社説/新型肺炎、経済に波及 打撃軽減へ、冷静に対策検討を

(2020/2/4 05:00)

中国・武漢で発生した新型コロナウイルスの感染者が急速に拡大し、中国からの入国制限などの措置が現実化した。もはや世界経済への打撃は避けられない。企業は事態の悪化を想定した自社のサプライチェーンの見直しなど、冷静に対応を準備すべき段階だ。

新型肺炎に関しては日々、新たな情報が伝えられている。中国以外での死者が確認され、世界的な大流行(パンデミック)寸前という見方もある。一方でワクチン開発や簡易な診断につながるウイルスの分離に日本国内で成功するなど朗報もある。

未知の事態であるだけに、在野の専門家の意見が必ずしも当を得ているとは限らないのが辛いところだ。国立感染症研究所は現状を「国内でも知見を蓄積していく必要がある」段階とし、当面は「咳エチケットやうがい、手洗いなど、基本的な感染対策が重要」と呼びかけている。

こうした手探りの中で、中国への進出企業や取引相手を持つ企業は情報収集と対処に追われている。トヨタ自動車やホンダなど、中国に生産拠点を置く企業は、春節休暇を延長する対応をとる。

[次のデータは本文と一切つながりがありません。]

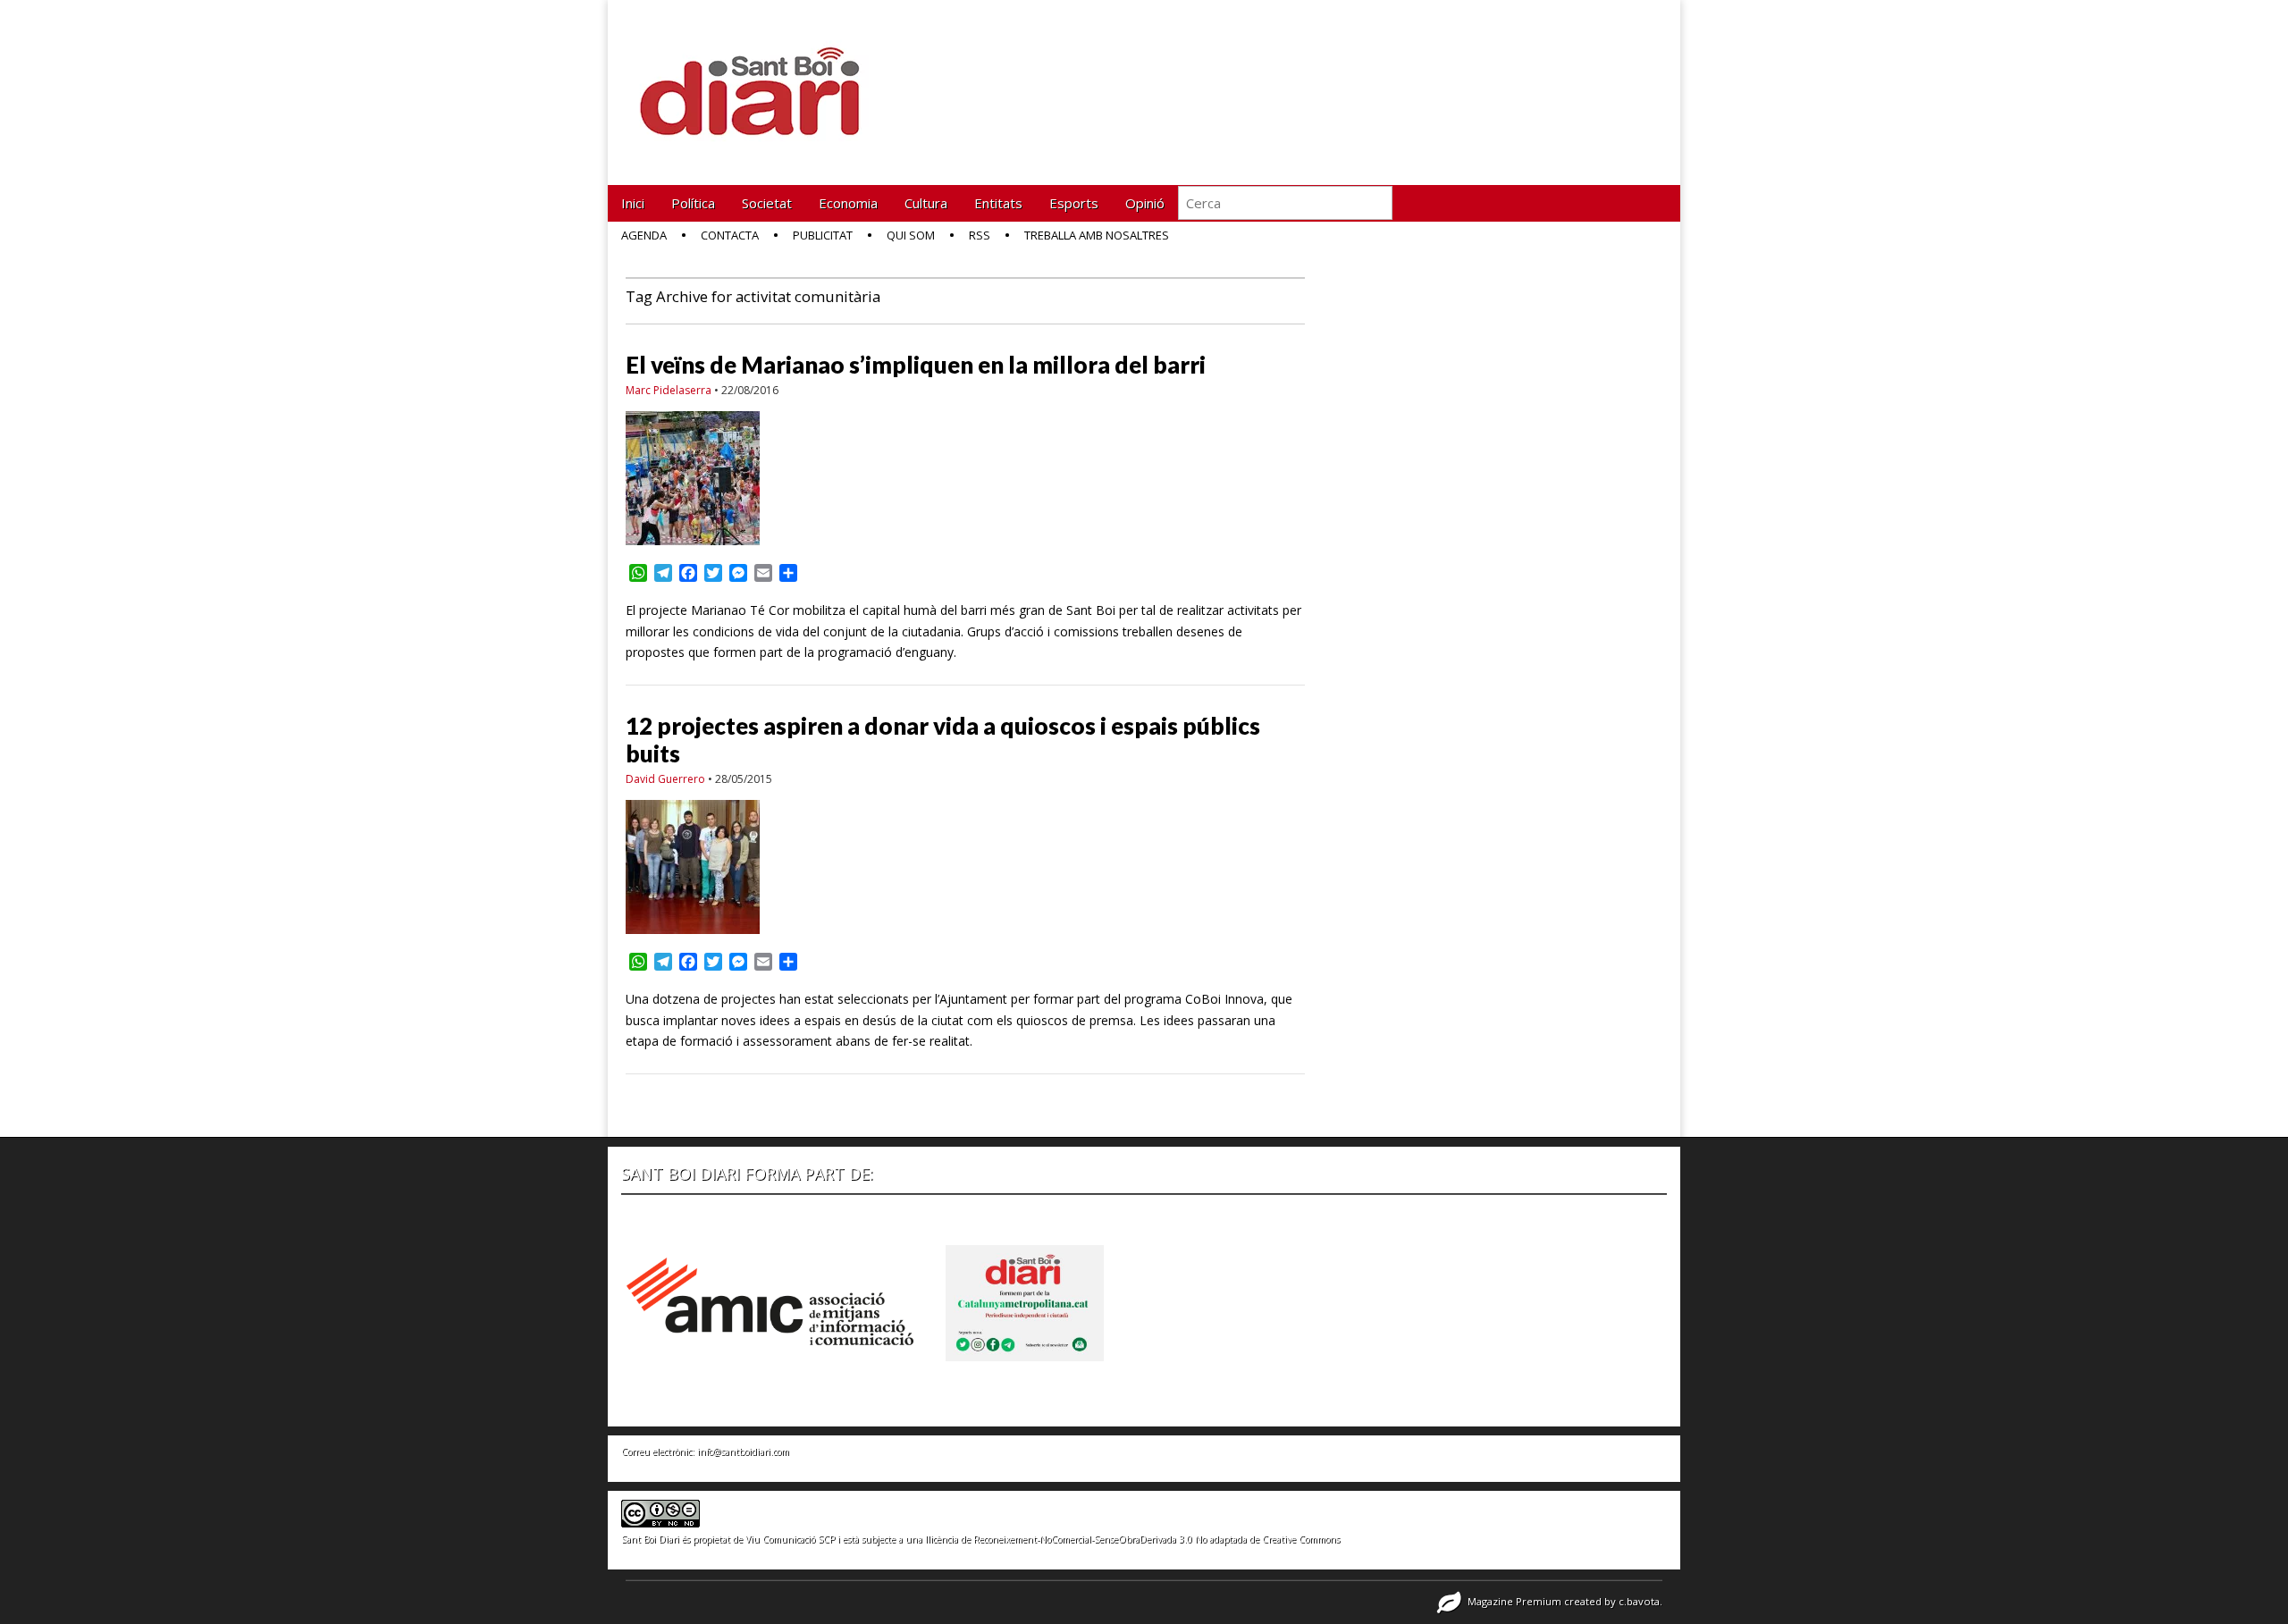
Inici (632, 203)
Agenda (644, 235)
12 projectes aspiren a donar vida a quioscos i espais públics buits (943, 739)
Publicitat (823, 235)
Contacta (730, 235)
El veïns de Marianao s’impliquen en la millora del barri (916, 364)
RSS (979, 235)
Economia (848, 203)
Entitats (998, 203)
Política (693, 203)
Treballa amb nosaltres (1096, 235)
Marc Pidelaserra (668, 390)
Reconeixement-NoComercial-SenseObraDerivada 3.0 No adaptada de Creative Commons (1156, 1539)
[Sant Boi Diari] (760, 79)
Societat (767, 203)
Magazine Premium (1514, 1601)
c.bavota (1639, 1601)
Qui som (911, 235)
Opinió (1145, 203)
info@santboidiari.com (743, 1451)
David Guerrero (665, 779)
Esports (1073, 203)
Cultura (925, 203)
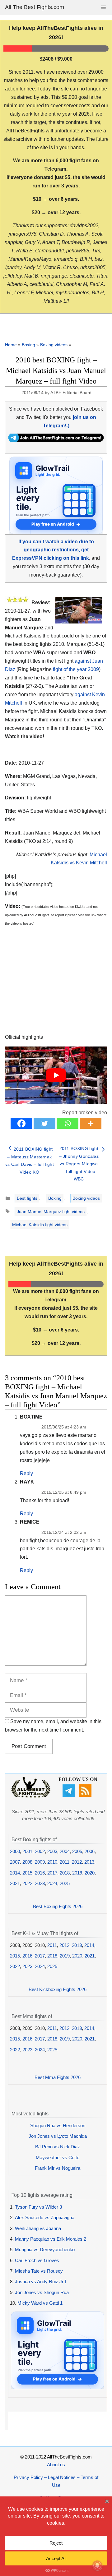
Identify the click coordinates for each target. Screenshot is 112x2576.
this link (90, 915)
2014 (15, 1872)
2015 (27, 1872)
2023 (40, 1883)
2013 (89, 1862)
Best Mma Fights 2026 (58, 2077)
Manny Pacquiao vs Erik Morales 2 (50, 2239)
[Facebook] (21, 1123)
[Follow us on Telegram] (70, 1795)
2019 (77, 1872)
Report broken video (84, 1112)
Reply (26, 1473)
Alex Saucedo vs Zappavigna (44, 2217)
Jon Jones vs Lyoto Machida (58, 2136)
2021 (15, 1883)
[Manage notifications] (97, 2565)
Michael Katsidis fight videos (40, 1224)
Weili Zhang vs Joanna (38, 2228)
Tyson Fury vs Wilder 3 (38, 2207)
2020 (90, 1872)
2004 (65, 1851)
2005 (77, 1851)
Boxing (28, 344)
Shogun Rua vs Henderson (57, 2125)
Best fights (27, 1198)
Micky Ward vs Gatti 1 (40, 2303)
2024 (52, 1883)
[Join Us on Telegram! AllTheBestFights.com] (56, 440)
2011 (64, 1862)
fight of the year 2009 (76, 669)
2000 (15, 1851)
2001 (27, 1851)
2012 (77, 1862)
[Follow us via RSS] (86, 1795)
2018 (65, 1872)
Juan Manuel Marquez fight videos (51, 1211)
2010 (52, 1862)
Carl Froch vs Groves (37, 2260)
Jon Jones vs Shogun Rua (42, 2292)
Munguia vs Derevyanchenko (45, 2249)
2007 (15, 1862)
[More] (90, 1123)
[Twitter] (44, 1123)
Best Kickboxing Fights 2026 (57, 1989)
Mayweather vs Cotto (57, 2157)
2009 (40, 1862)
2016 (40, 1872)
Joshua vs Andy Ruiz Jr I (40, 2281)
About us (56, 2464)
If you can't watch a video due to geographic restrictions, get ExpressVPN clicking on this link (53, 550)
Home (11, 344)
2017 (52, 1872)
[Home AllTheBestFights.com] (30, 1796)
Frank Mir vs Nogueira (57, 2168)
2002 (40, 1851)
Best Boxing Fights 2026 (57, 1906)
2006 (90, 1851)
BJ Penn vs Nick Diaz (57, 2146)
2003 (52, 1851)
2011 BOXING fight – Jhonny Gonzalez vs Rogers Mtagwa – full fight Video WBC (79, 1163)
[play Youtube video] (56, 1075)
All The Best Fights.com (34, 7)
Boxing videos (54, 344)
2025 (65, 1883)
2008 (27, 1862)
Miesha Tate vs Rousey (39, 2271)
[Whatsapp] (67, 1123)
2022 (27, 1883)
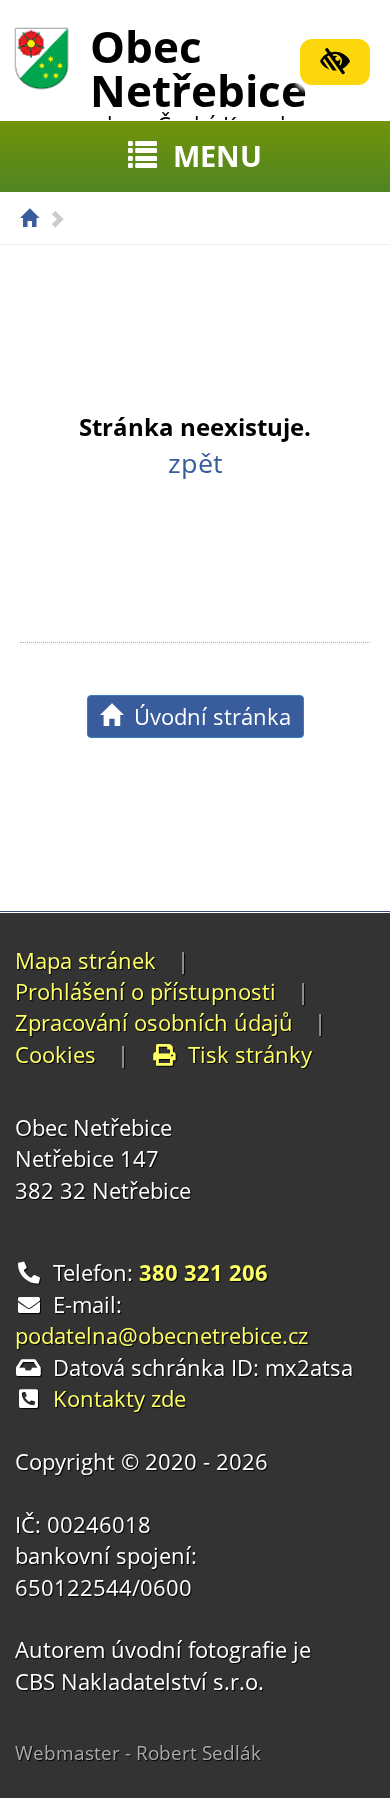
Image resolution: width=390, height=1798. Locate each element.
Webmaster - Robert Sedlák (138, 1752)
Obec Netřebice (200, 76)
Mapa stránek (85, 960)
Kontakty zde (119, 1398)
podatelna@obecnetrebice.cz (161, 1335)
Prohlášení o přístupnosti (145, 991)
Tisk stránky (250, 1054)
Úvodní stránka (206, 716)
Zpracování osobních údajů (154, 1022)
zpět (195, 463)
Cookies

中国と日本は、素材や生産設備、部品、完成品までさまざまな段階で、モノが行き来する強固なサプライチェーンを構築している。中国で生産が再開できない事態が長引けば、日本の生産体制や製品供給にも影響が及ぶことは避けられない。企業は調達ルートの変更や代替生産の可能性など取り得る対応策を幅広に検討しておくべきだろう。

国内では観光産業への打撃が顕著だ。中国の春節シーズンの訪日客が激減しただけでなく、感染が確認されれば、日本国内でも旅行の敬遠が懸念される。政府は経済面での損失を把握し、地域経済の落ち込みを軽減する措置も講じていくべきだ。

残念ながら現代に至っても、人類が完全に感染症を克服したわけではない。日本国内でも毎年、高齢者を中心にインフルエンザを原因とする死者が出ていることを記憶にとどめ、万一にもパニックに陥ることがないようにしたい。